Crusader lord (died 1146)

Seal of Baldwin of Marash

Baldwin of Marash (died 1146) was a Crusader baron in northern Syria, the lord of Marash from at least 1136.

==Biography==
The chronicler Gregory the Priest says that Baldwin was the brother of Prince Raymond of Antioch and therefore the son of Duke William IX of Aquitaine. Baldwin was the chief vassal of Joscelin II, Count of Edessa. He controlled the city of Marash (modern Kahramanmaraş) and the strategic fortress of Kaysun. Baldwin's fiefdom was in the northern border region of the Crusader states where the population was largely Armenian Christians.

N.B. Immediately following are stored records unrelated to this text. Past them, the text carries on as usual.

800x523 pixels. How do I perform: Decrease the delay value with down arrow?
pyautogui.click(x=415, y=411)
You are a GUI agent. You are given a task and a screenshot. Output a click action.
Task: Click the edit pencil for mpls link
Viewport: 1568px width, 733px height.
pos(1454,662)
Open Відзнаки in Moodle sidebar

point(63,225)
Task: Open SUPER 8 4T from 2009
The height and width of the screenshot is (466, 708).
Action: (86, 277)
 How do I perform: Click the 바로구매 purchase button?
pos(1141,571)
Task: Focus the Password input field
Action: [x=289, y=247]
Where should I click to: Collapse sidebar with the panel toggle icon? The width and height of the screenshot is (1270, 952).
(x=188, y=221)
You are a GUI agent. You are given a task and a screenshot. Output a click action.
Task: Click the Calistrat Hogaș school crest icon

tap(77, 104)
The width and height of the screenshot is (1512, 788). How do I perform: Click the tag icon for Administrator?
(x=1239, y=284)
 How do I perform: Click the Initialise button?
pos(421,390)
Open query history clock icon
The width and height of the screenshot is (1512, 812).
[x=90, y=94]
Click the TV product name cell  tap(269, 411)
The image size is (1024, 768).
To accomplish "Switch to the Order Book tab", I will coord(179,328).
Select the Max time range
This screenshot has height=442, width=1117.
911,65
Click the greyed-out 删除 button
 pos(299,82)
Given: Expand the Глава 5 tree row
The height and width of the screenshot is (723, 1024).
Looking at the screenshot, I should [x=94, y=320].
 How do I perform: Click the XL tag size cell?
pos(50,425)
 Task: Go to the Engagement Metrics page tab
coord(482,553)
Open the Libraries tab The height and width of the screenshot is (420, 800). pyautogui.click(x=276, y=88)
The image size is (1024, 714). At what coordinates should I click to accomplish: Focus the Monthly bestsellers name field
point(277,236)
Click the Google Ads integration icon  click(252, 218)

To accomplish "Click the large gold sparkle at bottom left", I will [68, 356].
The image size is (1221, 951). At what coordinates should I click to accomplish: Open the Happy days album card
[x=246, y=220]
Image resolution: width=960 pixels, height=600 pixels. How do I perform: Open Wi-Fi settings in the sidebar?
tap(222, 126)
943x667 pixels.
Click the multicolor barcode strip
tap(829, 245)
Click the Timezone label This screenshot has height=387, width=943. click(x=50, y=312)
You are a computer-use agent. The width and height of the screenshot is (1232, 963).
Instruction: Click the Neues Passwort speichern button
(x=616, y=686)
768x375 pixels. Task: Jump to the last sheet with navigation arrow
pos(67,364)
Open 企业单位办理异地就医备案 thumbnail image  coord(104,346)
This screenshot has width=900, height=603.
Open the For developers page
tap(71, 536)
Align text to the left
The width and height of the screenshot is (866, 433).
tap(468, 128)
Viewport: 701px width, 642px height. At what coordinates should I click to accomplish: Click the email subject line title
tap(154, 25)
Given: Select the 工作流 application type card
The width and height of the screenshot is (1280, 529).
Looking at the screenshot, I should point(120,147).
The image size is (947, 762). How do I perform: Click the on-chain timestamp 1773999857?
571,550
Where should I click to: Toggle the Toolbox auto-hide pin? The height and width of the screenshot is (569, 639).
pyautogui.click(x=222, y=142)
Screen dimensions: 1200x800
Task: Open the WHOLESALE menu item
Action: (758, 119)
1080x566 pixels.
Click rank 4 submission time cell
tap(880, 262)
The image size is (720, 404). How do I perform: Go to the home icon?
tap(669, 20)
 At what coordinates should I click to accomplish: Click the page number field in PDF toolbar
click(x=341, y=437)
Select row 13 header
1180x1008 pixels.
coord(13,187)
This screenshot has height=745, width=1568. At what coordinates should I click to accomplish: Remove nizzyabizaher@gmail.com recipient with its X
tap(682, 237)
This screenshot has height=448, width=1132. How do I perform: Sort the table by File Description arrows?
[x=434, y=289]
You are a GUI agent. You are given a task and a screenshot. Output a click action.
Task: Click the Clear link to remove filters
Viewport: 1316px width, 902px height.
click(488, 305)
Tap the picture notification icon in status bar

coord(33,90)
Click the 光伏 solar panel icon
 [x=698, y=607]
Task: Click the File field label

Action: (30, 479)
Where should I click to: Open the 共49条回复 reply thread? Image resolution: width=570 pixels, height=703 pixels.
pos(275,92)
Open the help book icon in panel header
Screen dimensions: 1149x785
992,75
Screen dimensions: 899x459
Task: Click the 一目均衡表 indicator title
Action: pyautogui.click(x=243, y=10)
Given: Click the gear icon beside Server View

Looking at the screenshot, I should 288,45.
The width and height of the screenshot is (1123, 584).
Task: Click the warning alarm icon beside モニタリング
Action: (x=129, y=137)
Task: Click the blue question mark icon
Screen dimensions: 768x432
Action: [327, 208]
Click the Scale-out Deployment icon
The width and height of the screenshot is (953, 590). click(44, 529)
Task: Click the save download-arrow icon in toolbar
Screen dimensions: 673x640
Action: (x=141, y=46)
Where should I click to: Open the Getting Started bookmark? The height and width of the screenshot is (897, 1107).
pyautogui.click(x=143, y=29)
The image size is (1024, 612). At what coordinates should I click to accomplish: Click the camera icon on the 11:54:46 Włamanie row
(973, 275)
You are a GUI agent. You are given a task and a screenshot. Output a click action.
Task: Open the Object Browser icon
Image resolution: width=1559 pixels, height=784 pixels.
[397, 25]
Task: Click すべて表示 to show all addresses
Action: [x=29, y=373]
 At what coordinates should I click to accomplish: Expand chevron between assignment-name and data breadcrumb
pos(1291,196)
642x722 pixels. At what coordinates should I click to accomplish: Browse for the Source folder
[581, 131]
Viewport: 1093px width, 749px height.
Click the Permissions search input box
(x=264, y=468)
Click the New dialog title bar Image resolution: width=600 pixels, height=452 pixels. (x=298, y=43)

In 1135, Leo I, Prince of Armenia seized Sarventikar from Baldwin of Marash. Sarventikar was a fortress on the slopes of the Amanus Mountains. In 1136 Raymond of Antioch attacked Leo I's Armenian Kingdom in Cilicia. Baldwin of Marash marched with the Antiochenes. However Baldwin's overlord, Count Joscelin II of Edessa, Leo's nephew, helped the Armenians defeat the Antiochene army. After the battle, Baldwin convinced Leo to meet him. At the meeting Baldwin seized him and sent him off to Antioch as a prisoner.

That same year the Turkoman Danishmends briefly captured Marash but the city was retaken by Crusader forces the following year.

In October 1146, Baldwin accompanied Joscelin on an expedition attempting to recapture the city of Edessa from the Muslims who had conquered the city two years earlier. They entered the city but could not take the citadel before Nur ad-Din, atabeg of Aleppo surrounded Edessa with a large force. In a desperate situation Baldwin and Joscelin undertook a sortie at night. The following day Nur ad-Din caught up with them and a battle ensued in which the Christians were defeated. Count Joscelin managed to escape, however Baldwin of Marash died on the field of battle. His body was not recovered.

==Legacy==
Baldwin's Armenian confessor, Barsegh, has left us a funeral oration in honour of Baldwin which praises him for his military skill, bravery and charm but criticises him for his "innumerable, endless and merciless injuries and blasphemies". The troubadour Marcabru may refer to Baldwin in the final stanza of his Vers del lavador, when he asks God to "conduct the count to His washing-place and lay his soul to rest".